| Task requirements |
Your answer should be the data below, reproduced with nothing changed.

Collected data
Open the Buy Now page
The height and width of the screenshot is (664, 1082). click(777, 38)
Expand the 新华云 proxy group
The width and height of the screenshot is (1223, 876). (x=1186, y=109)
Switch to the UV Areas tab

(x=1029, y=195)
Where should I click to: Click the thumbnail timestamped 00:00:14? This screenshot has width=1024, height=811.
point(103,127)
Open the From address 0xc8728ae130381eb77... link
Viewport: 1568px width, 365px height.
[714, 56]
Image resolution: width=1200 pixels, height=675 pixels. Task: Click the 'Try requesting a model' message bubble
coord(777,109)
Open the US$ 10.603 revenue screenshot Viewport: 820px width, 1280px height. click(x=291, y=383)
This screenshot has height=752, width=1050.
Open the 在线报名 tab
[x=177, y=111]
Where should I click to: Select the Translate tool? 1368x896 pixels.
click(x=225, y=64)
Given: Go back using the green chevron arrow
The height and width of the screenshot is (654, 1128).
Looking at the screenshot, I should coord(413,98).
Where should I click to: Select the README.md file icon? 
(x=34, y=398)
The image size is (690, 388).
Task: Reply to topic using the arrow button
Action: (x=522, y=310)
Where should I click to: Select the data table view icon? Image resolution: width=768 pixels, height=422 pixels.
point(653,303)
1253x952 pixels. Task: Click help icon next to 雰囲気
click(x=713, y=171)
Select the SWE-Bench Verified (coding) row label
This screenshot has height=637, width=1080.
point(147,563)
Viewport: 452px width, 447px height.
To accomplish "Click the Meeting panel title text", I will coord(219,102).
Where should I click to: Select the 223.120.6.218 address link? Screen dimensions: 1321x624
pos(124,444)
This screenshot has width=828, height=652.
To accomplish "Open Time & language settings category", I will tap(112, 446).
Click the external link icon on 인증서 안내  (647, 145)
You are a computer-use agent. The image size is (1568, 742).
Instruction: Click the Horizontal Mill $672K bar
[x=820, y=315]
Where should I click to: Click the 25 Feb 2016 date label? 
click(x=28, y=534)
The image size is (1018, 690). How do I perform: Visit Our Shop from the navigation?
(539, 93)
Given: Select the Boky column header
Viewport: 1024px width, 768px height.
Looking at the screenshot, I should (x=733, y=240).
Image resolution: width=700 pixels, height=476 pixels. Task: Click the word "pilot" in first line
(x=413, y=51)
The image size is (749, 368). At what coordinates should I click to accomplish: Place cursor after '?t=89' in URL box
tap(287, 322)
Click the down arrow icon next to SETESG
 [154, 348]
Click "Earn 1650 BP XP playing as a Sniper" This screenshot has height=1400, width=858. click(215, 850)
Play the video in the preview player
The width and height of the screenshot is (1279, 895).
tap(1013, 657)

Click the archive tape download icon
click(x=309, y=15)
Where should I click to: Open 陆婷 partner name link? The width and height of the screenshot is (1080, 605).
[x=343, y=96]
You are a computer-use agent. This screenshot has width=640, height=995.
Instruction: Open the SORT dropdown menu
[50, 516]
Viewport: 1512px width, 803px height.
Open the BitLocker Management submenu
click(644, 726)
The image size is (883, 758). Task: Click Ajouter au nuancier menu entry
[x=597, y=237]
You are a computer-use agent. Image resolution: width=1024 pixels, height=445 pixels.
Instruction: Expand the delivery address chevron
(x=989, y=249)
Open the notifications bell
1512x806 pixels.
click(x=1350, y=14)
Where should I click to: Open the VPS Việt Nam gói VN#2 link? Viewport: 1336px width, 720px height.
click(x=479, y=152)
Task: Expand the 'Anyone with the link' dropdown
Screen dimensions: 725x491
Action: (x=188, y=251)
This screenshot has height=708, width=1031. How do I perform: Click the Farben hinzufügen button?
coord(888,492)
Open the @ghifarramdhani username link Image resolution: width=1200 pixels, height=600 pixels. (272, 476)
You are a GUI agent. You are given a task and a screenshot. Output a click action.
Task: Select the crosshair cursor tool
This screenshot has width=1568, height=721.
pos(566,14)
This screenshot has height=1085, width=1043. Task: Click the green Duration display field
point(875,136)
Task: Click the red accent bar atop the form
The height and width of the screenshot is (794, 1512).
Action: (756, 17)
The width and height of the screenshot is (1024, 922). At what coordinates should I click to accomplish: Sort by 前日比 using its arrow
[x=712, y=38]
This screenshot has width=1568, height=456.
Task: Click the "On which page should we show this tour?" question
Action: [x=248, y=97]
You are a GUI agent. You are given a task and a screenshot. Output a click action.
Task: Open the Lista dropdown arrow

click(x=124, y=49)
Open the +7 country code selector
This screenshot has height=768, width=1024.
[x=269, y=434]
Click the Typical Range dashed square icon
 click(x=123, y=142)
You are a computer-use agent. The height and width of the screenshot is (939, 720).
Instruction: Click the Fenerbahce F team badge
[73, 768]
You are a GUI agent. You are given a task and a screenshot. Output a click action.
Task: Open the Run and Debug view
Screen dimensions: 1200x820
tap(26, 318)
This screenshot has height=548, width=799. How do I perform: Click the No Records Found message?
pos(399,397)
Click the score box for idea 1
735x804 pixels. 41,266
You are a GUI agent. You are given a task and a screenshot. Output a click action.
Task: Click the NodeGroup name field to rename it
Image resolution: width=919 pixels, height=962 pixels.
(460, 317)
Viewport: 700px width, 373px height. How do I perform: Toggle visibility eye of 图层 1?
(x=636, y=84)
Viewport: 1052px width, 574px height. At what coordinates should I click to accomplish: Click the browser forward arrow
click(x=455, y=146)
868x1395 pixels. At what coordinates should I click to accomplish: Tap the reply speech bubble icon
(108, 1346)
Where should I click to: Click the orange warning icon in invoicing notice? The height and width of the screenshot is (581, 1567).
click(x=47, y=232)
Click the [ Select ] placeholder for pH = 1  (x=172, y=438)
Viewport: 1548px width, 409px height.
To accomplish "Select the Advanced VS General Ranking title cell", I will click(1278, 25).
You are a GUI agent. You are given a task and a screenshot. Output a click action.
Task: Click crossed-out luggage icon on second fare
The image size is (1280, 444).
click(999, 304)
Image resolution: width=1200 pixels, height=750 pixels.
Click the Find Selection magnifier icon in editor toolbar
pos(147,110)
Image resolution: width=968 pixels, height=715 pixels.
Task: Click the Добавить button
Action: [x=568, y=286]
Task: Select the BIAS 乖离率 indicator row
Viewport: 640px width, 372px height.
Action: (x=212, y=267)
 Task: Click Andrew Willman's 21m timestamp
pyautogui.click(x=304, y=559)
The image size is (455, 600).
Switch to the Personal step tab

| Solution for this exercise |
Open the Buy Now page
The height and width of the screenshot is (664, 1082). click(777, 38)
Expand the 新华云 proxy group
The width and height of the screenshot is (1223, 876). (x=1186, y=109)
Switch to the UV Areas tab

(x=1029, y=195)
Where should I click to: Click the thumbnail timestamped 00:00:14? This screenshot has width=1024, height=811.
point(103,127)
Open the From address 0xc8728ae130381eb77... link
Viewport: 1568px width, 365px height.
[714, 56]
Image resolution: width=1200 pixels, height=675 pixels. Task: Click the 'Try requesting a model' message bubble
coord(777,109)
Open the US$ 10.603 revenue screenshot Viewport: 820px width, 1280px height. click(x=291, y=383)
This screenshot has height=752, width=1050.
Open the 在线报名 tab
[x=177, y=111]
Where should I click to: Select the Translate tool? 1368x896 pixels.
click(x=225, y=64)
Given: Go back using the green chevron arrow
The height and width of the screenshot is (654, 1128).
Looking at the screenshot, I should coord(413,98).
Where should I click to: Select the README.md file icon? 
(x=34, y=398)
The image size is (690, 388).
Task: Reply to topic using the arrow button
Action: (x=522, y=310)
Where should I click to: Select the data table view icon? Image resolution: width=768 pixels, height=422 pixels.
point(653,303)
1253x952 pixels. Task: Click help icon next to 雰囲気
click(x=713, y=171)
Select the SWE-Bench Verified (coding) row label
This screenshot has height=637, width=1080.
point(147,563)
Viewport: 452px width, 447px height.
To accomplish "Click the Meeting panel title text", I will coord(219,102).
Where should I click to: Select the 223.120.6.218 address link? Screen dimensions: 1321x624
pos(124,444)
This screenshot has width=828, height=652.
To accomplish "Open Time & language settings category", I will tap(112, 446).
Click the external link icon on 인증서 안내  (647, 145)
You are a computer-use agent. The image size is (1568, 742).
Instruction: Click the Horizontal Mill $672K bar
[x=820, y=315]
Where should I click to: Click the 25 Feb 2016 date label? 
click(x=28, y=534)
The image size is (1018, 690). How do I perform: Visit Our Shop from the navigation?
(539, 93)
Given: Select the Boky column header
Viewport: 1024px width, 768px height.
Looking at the screenshot, I should (x=733, y=240).
Image resolution: width=700 pixels, height=476 pixels. Task: Click the word "pilot" in first line
(x=413, y=51)
The image size is (749, 368). At what coordinates should I click to accomplish: Place cursor after '?t=89' in URL box
tap(287, 322)
Click the down arrow icon next to SETESG
 [154, 348]
Click "Earn 1650 BP XP playing as a Sniper" This screenshot has height=1400, width=858. click(215, 850)
Play the video in the preview player
The width and height of the screenshot is (1279, 895).
tap(1013, 657)

Click the archive tape download icon
click(x=309, y=15)
Where should I click to: Open 陆婷 partner name link? The width and height of the screenshot is (1080, 605).
[x=343, y=96]
You are a computer-use agent. This screenshot has width=640, height=995.
Instruction: Open the SORT dropdown menu
[50, 516]
Viewport: 1512px width, 803px height.
Open the BitLocker Management submenu
click(644, 726)
The image size is (883, 758). Task: Click Ajouter au nuancier menu entry
[x=597, y=237]
You are a computer-use agent. Image resolution: width=1024 pixels, height=445 pixels.
Instruction: Expand the delivery address chevron
(x=989, y=249)
Open the notifications bell
1512x806 pixels.
click(x=1350, y=14)
Where should I click to: Open the VPS Việt Nam gói VN#2 link? Viewport: 1336px width, 720px height.
click(x=479, y=152)
Task: Expand the 'Anyone with the link' dropdown
Screen dimensions: 725x491
Action: (x=188, y=251)
This screenshot has height=708, width=1031. How do I perform: Click the Farben hinzufügen button?
coord(888,492)
Open the @ghifarramdhani username link Image resolution: width=1200 pixels, height=600 pixels. (272, 476)
You are a GUI agent. You are given a task and a screenshot. Output a click action.
Task: Select the crosshair cursor tool
This screenshot has width=1568, height=721.
pos(566,14)
This screenshot has height=1085, width=1043. Task: Click the green Duration display field
point(875,136)
Task: Click the red accent bar atop the form
The height and width of the screenshot is (794, 1512).
Action: (756, 17)
The width and height of the screenshot is (1024, 922). At what coordinates should I click to accomplish: Sort by 前日比 using its arrow
[x=712, y=38]
This screenshot has width=1568, height=456.
Task: Click the "On which page should we show this tour?" question
Action: [x=248, y=97]
You are a GUI agent. You are given a task and a screenshot. Output a click action.
Task: Open the Lista dropdown arrow

click(x=124, y=49)
Open the +7 country code selector
This screenshot has height=768, width=1024.
[x=269, y=434]
Click the Typical Range dashed square icon
 click(x=123, y=142)
You are a computer-use agent. The height and width of the screenshot is (939, 720).
Instruction: Click the Fenerbahce F team badge
[73, 768]
You are a GUI agent. You are given a task and a screenshot. Output a click action.
Task: Open the Run and Debug view
Screen dimensions: 1200x820
tap(26, 318)
This screenshot has height=548, width=799. How do I perform: Click the No Records Found message?
pos(399,397)
Click the score box for idea 1
735x804 pixels. 41,266
You are a GUI agent. You are given a task and a screenshot. Output a click action.
Task: Click the NodeGroup name field to rename it
Image resolution: width=919 pixels, height=962 pixels.
(460, 317)
Viewport: 700px width, 373px height. How do I perform: Toggle visibility eye of 图层 1?
(x=636, y=84)
Viewport: 1052px width, 574px height. At what coordinates should I click to accomplish: Click the browser forward arrow
click(x=455, y=146)
868x1395 pixels. At what coordinates should I click to accomplish: Tap the reply speech bubble icon
(108, 1346)
Where should I click to: Click the orange warning icon in invoicing notice? The height and width of the screenshot is (581, 1567).
click(x=47, y=232)
Click the [ Select ] placeholder for pH = 1  (x=172, y=438)
Viewport: 1548px width, 409px height.
To accomplish "Select the Advanced VS General Ranking title cell", I will click(1278, 25).
You are a GUI agent. You are given a task and a screenshot. Output a click action.
Task: Click crossed-out luggage icon on second fare
The image size is (1280, 444).
click(999, 304)
Image resolution: width=1200 pixels, height=750 pixels.
Click the Find Selection magnifier icon in editor toolbar
pos(147,110)
Image resolution: width=968 pixels, height=715 pixels.
Task: Click the Добавить button
Action: [x=568, y=286]
Task: Select the BIAS 乖离率 indicator row
Viewport: 640px width, 372px height.
Action: (x=212, y=267)
 Task: Click Andrew Willman's 21m timestamp
pyautogui.click(x=304, y=559)
The image size is (455, 600).
Switch to the Personal step tab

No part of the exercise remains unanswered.